→ What you have to do: Print the lines of the listing from the one containing "Where should I click to: Select" through the end of the listing, without changing anything. Leave the pictures out.

━━━ Stored rows

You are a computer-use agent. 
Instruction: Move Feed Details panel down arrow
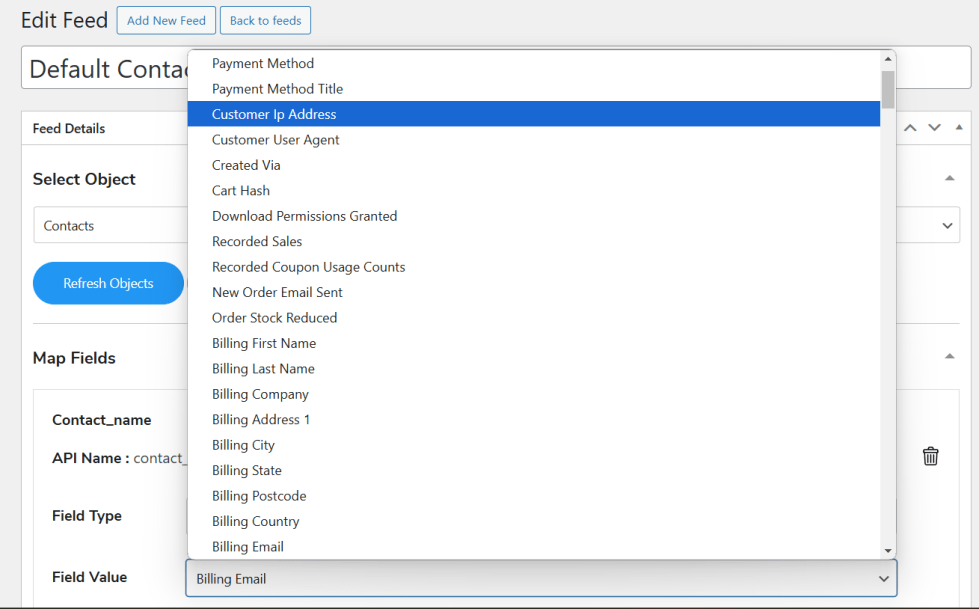click(934, 128)
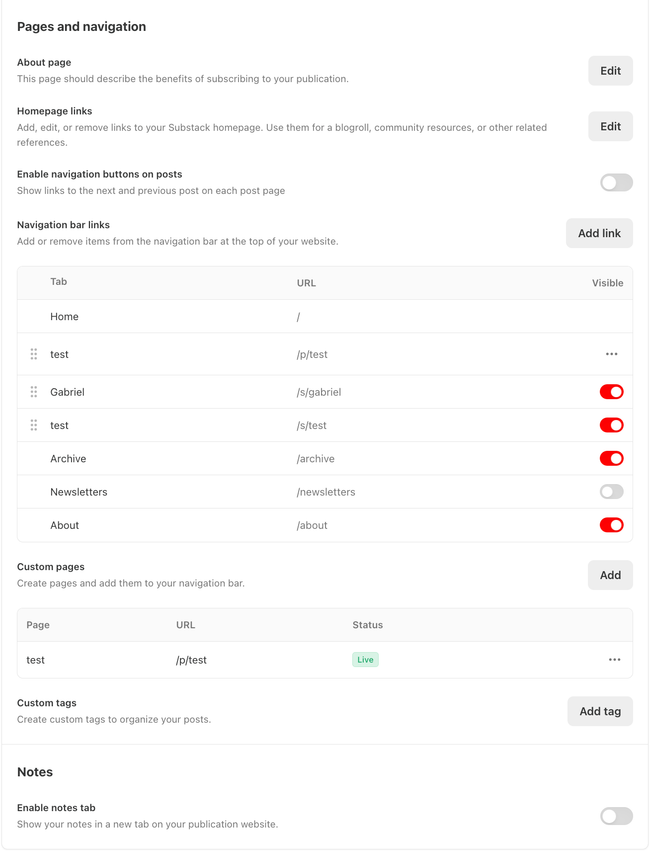Open three-dot menu for /p/test navigation row

tap(611, 354)
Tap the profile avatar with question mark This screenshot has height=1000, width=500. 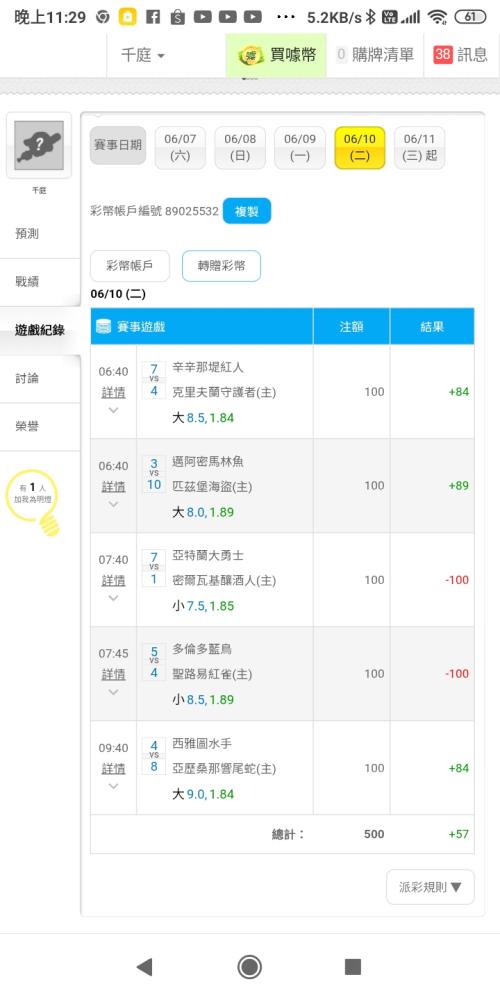point(39,145)
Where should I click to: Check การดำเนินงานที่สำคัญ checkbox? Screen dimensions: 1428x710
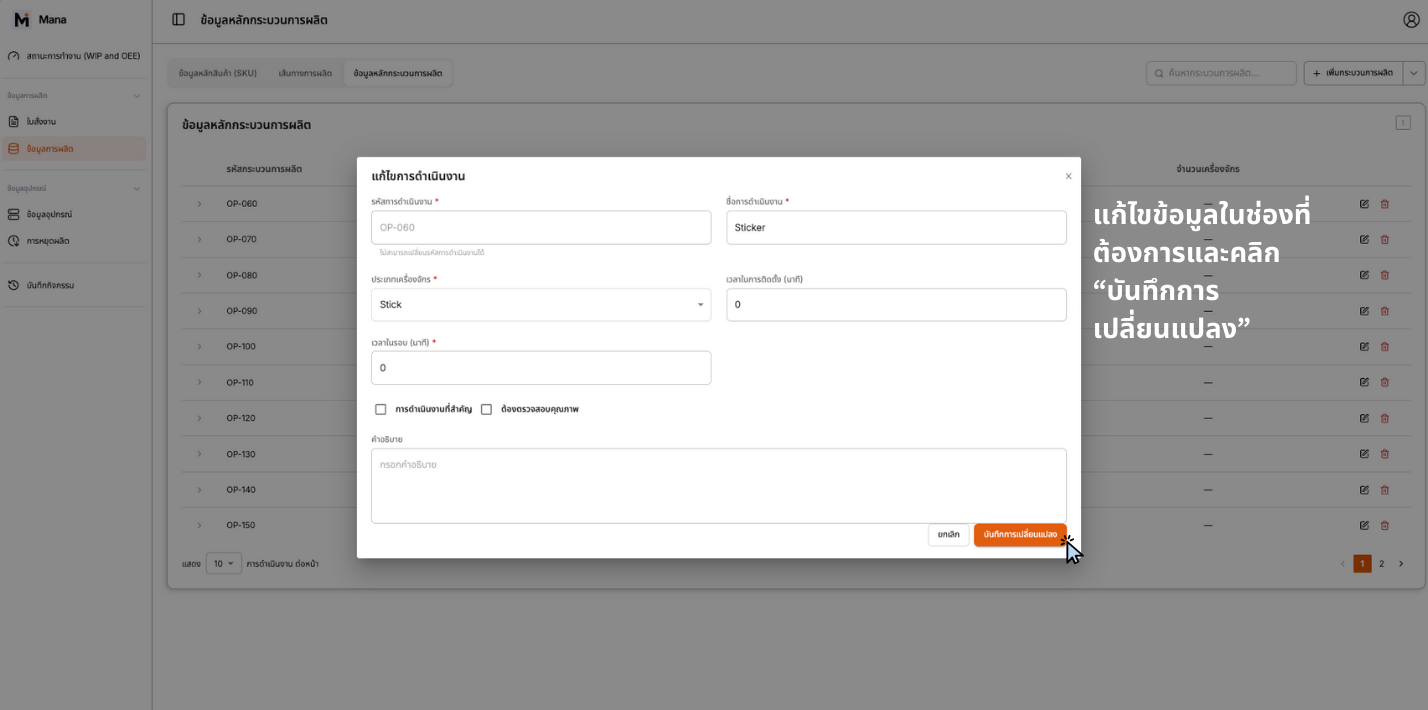[x=380, y=408]
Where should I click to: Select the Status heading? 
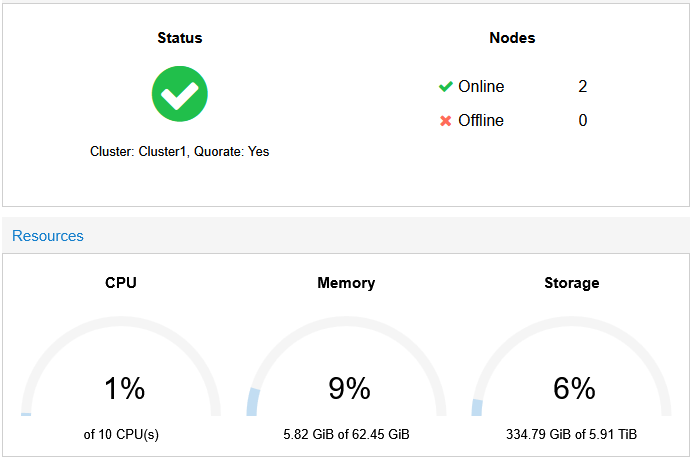180,38
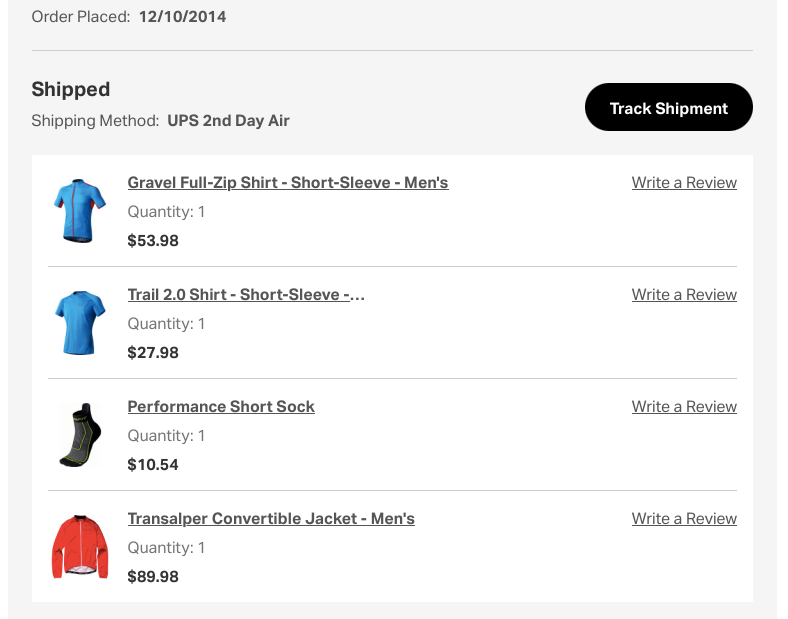Viewport: 788px width, 619px height.
Task: Click the $53.98 price
Action: coord(153,241)
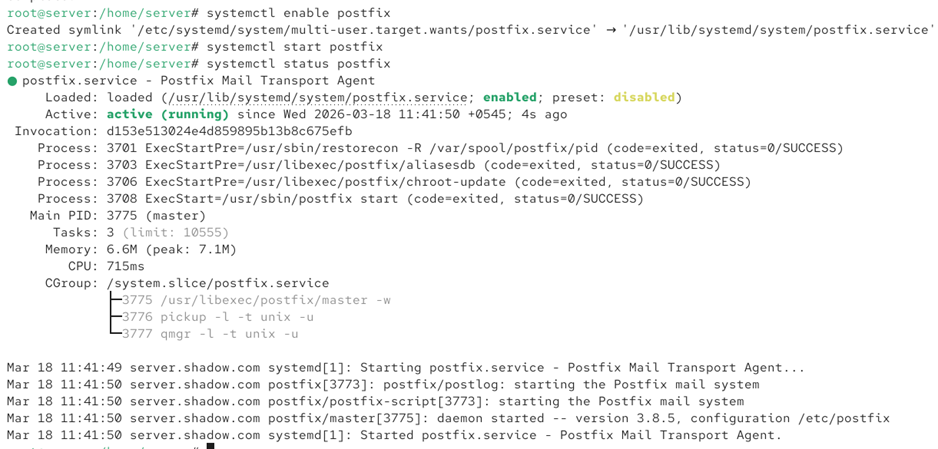Viewport: 938px width, 449px height.
Task: Click the 'daemon started -- version 3.8.5' log line
Action: (x=448, y=418)
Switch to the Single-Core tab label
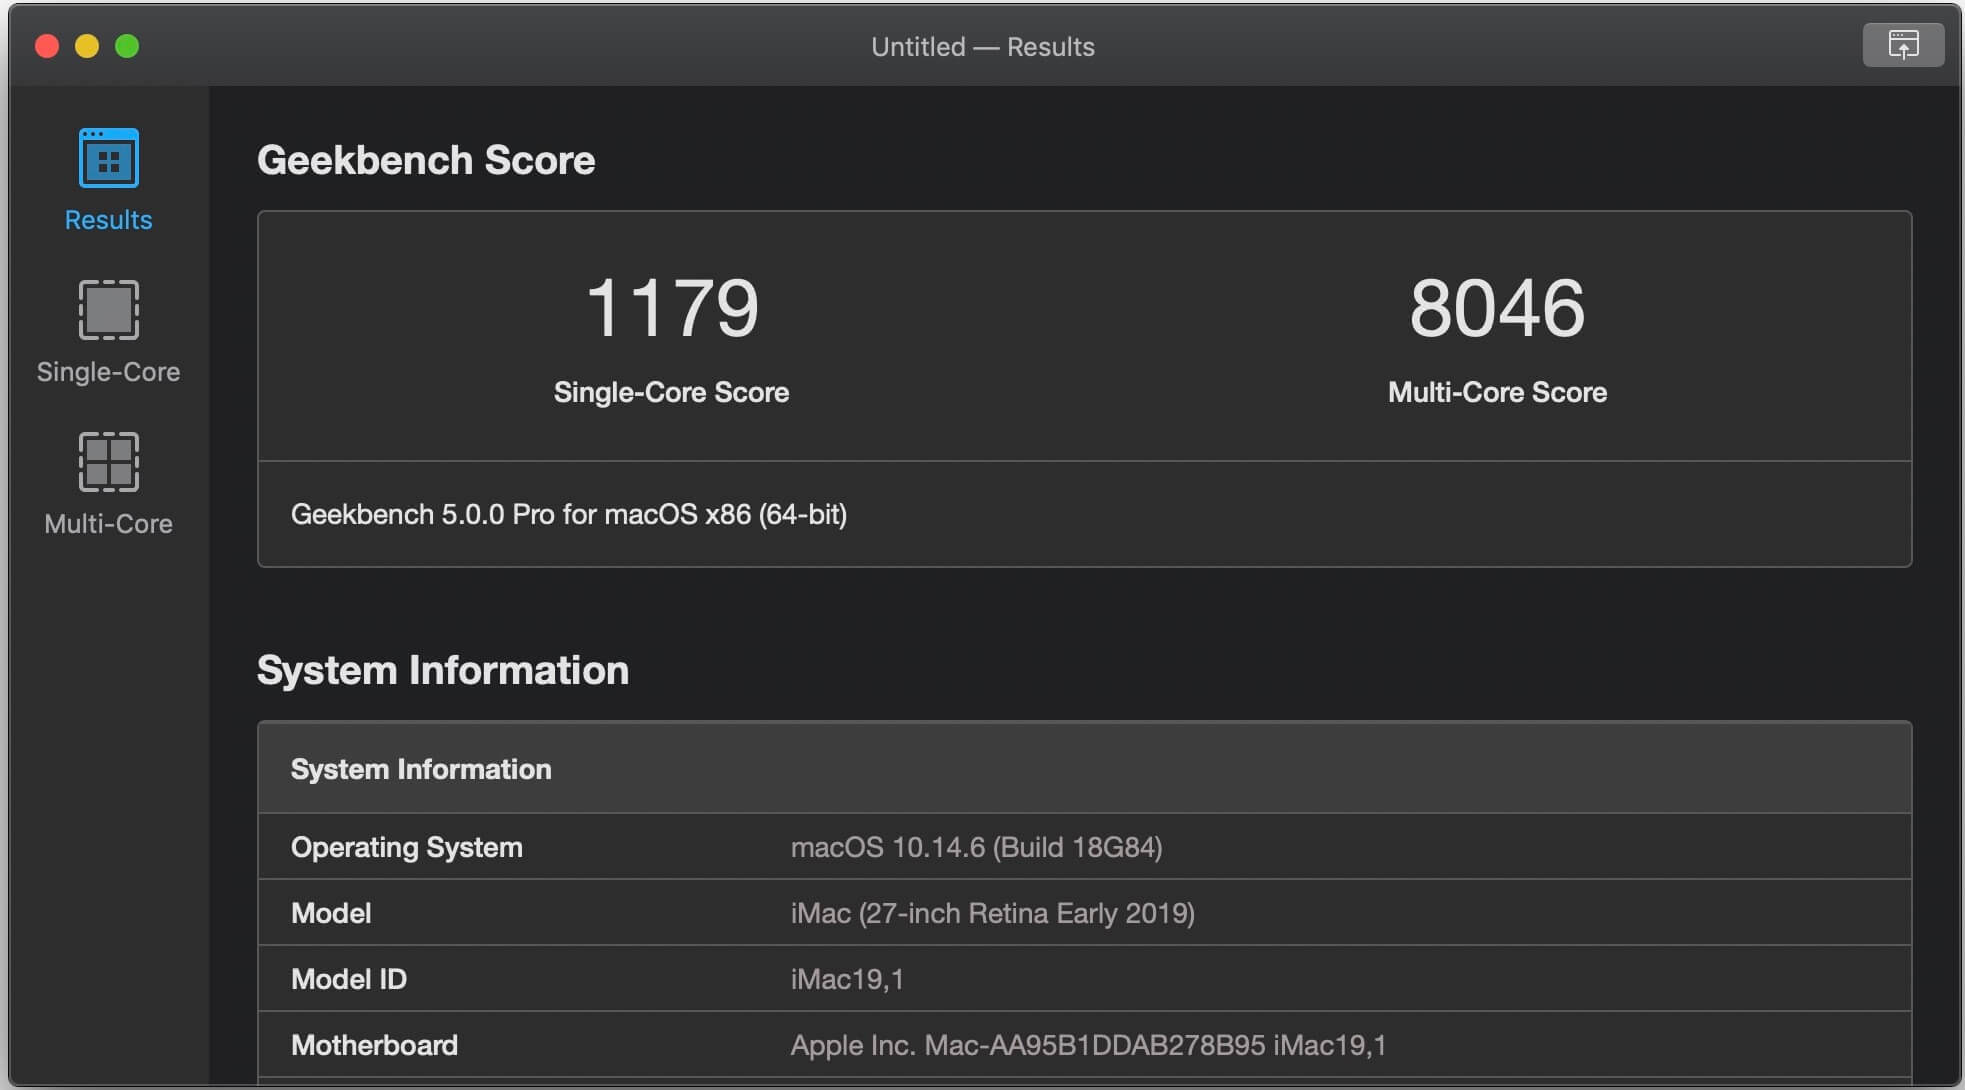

━━━━━━

→ Correct answer:
Where should I click to: Select the Status heading? 
180,38
Viewport: 788px width, 619px height.
Task: Click the $53.98 price
Action: coord(153,241)
Viewport: 938px width, 449px height.
Task: Click the 'daemon started -- version 3.8.5' log line
Action: (x=448, y=418)
Switch to the Single-Core tab label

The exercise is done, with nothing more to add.